Omnivision-968M: Vision Language Model with 9x Tokens Reduction for Edge Devices

68 pointsposted 3 days ago
by BUFU

12 Comments

jsjohnst

3 days ago

Need to try this directly before passing judgement, but this can unlock a few project ideas I have if the quality lives up to the examples with this low of resource requirements.

gizajob

3 days ago

Its description of the art piece is so awful.

ImageXav

2 days ago

I thought the same, but the description of the cat picture is pretty spot on. I wonder if this is a dataset issue. Cat pictures are far more prevalent than abstract art on the internet so might well be overrepresented. Can Vision LLMs deal with a long tail of underrepresented objects when small? Or can they only do so at scale?

throwaway314155

3 days ago

Can GitHub please acquire all these model-hub companies like fal, replicate, ollama, hf, and checks notes "nexa.ai"? That way we can get past the inevitable fragmentation and ultimate breaking of everyone's workflow w.r.t.

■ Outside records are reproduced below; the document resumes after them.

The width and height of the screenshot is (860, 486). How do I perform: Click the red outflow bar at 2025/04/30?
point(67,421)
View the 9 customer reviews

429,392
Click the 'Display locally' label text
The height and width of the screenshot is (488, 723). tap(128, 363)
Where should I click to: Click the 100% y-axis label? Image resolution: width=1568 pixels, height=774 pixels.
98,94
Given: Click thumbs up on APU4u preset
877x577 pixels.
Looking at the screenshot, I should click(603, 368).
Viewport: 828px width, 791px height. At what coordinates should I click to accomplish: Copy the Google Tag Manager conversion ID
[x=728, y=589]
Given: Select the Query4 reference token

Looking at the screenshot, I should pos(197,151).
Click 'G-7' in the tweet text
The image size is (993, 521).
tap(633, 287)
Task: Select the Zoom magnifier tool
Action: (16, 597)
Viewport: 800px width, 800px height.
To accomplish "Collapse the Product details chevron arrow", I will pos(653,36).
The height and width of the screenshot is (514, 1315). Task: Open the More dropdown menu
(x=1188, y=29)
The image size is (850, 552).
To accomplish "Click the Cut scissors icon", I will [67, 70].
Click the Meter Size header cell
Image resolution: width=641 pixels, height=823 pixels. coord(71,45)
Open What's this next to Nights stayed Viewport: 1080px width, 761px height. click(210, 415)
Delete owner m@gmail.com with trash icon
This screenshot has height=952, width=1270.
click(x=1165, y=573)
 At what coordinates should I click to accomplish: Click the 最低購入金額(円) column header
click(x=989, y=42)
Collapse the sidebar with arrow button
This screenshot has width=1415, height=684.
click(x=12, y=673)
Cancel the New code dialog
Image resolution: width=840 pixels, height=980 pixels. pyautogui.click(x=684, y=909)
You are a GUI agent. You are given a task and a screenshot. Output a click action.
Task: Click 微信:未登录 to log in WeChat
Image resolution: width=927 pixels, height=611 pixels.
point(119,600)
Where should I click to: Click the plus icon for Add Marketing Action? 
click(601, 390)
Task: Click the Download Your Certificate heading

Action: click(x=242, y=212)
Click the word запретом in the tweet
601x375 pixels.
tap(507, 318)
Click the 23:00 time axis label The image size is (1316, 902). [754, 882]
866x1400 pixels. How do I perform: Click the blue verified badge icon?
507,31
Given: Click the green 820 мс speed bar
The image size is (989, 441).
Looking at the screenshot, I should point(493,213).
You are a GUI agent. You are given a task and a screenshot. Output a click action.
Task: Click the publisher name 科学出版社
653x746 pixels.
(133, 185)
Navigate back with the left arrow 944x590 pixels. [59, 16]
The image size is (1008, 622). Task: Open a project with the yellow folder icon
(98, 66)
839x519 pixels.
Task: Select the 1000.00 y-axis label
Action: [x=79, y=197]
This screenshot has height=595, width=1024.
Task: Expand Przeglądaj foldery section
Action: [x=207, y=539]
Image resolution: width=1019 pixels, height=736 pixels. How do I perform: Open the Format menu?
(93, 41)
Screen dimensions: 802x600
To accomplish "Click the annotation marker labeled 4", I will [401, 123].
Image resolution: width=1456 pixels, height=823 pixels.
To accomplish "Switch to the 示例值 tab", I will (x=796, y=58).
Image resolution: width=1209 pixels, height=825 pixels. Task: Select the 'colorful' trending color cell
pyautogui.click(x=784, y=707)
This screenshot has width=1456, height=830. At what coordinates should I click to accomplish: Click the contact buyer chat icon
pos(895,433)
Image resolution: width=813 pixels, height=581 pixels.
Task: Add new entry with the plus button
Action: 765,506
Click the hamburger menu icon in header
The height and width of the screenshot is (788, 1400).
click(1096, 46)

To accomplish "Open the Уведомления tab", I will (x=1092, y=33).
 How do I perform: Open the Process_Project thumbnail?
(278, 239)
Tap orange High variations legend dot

ML-oriented dev ops?

gessha

2 days ago

When faced with a diversity of implantation, why is the goto “let’s have a corporate entity acquire them all” instead of “let’s come up with a good runtime standard”. The company is going to do the same thing anyway except with the additional risk of messing up the API and throwing away the hard work of so many people.

croes

3 days ago

You want everything under the control of Microsoft?